“Between the Sheets”, Bunker, Merlot und kein Sprengstoff: einige Eindrücke aus Belek*

Belek 1

Der verdiente Abklang nach einem langen Golf-Tag in Belek auf perfekt gepflegten Fairways und Greens in totaler Ruhe: ein Negroni oder “Between the Sheets” an der Bar, danach ein variantenreiches, mehrgängiges Nachtessen, dazu ein guter lokaler Merlot. Um mich herum gut und sportlich aussehende Frauen und Männer und sehr sehr aufmerksame Kellner und Kellnerinnen. Kein verschleiertes Gesicht, keine Sprengstoff-Westen in Sicht.

Was, meinen Sie vielleicht, wie kommt der Autor denn nun auf diesen Gedanken, wo doch alles so gut scheint. Nun, leider scheinen etliche Golf Freunde skeptisch zu sein, sobald sie das Wort “Türkei” hören, denn viele meiden die Türkei, genauer: Belek, am Golf von Antalya. Doch nach einer Woche dort scheinen mir diese Sorgen etwas unbegründet. Auch wenn man Sorgen anerkennen und respektieren muss: wer aus ethischen Gründen nicht in die Türkei möchte, sollte dann als Alternative aber auch nicht an die Arabische Halbinsel, die meisten südostasiatischen Länder, die meisten Mittelmeer-Anrainer und wohl 80% der Welt reisen.

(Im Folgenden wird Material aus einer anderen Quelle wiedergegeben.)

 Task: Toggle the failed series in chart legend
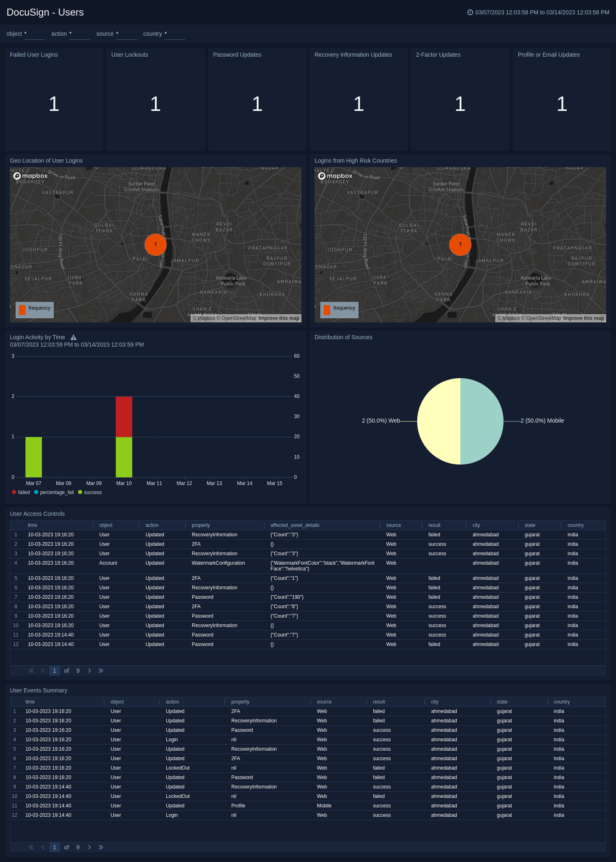(x=21, y=492)
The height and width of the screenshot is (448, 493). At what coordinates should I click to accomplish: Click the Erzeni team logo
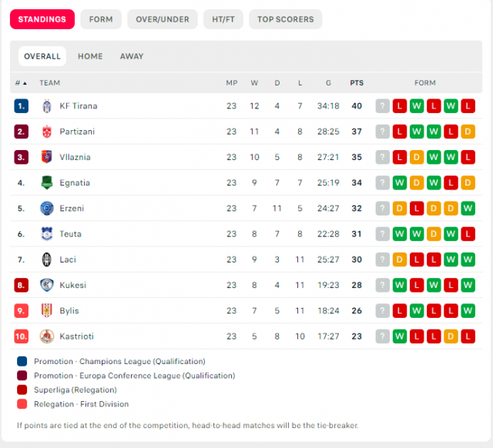click(x=47, y=209)
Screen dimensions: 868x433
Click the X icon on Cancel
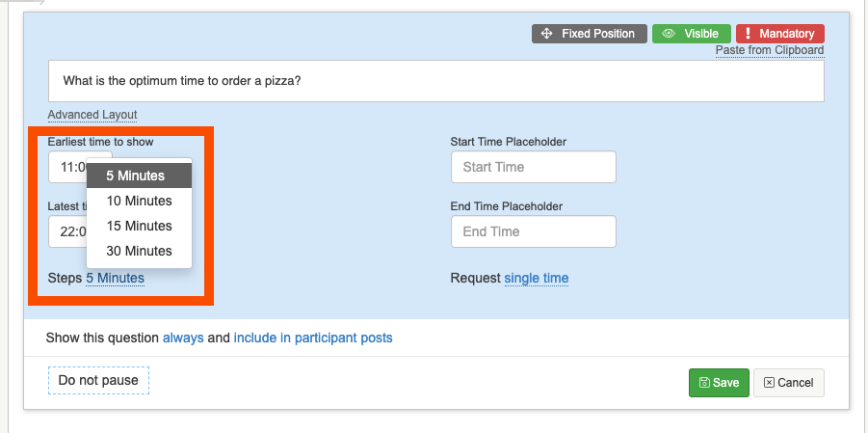[x=769, y=383]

Belek 3Ich meine jedenfalls: wer “überall Kopftücher”, Chaos, Schmutz, Menschenmassen, “nirgends Alkohol”, massenhaft Aggression, unfreundliche Menschen und ähnliches erwartet, würde in Belek und Antalya bitter enttäuscht sein.

So schlimm es für den lokalen Tourismusbetrieb auch sein mag, dass auch Russen weniger Geld für Auslandsreisen ausgeben können, dass auch sehr viel weniger Europäer, vor allem deutsch-sprechende, derzeit in die Gegend kommen, und auch “Covid” für viele eine berechtigte Sorge ist: für die, die dennoch kommen, ist es eine Wohltat.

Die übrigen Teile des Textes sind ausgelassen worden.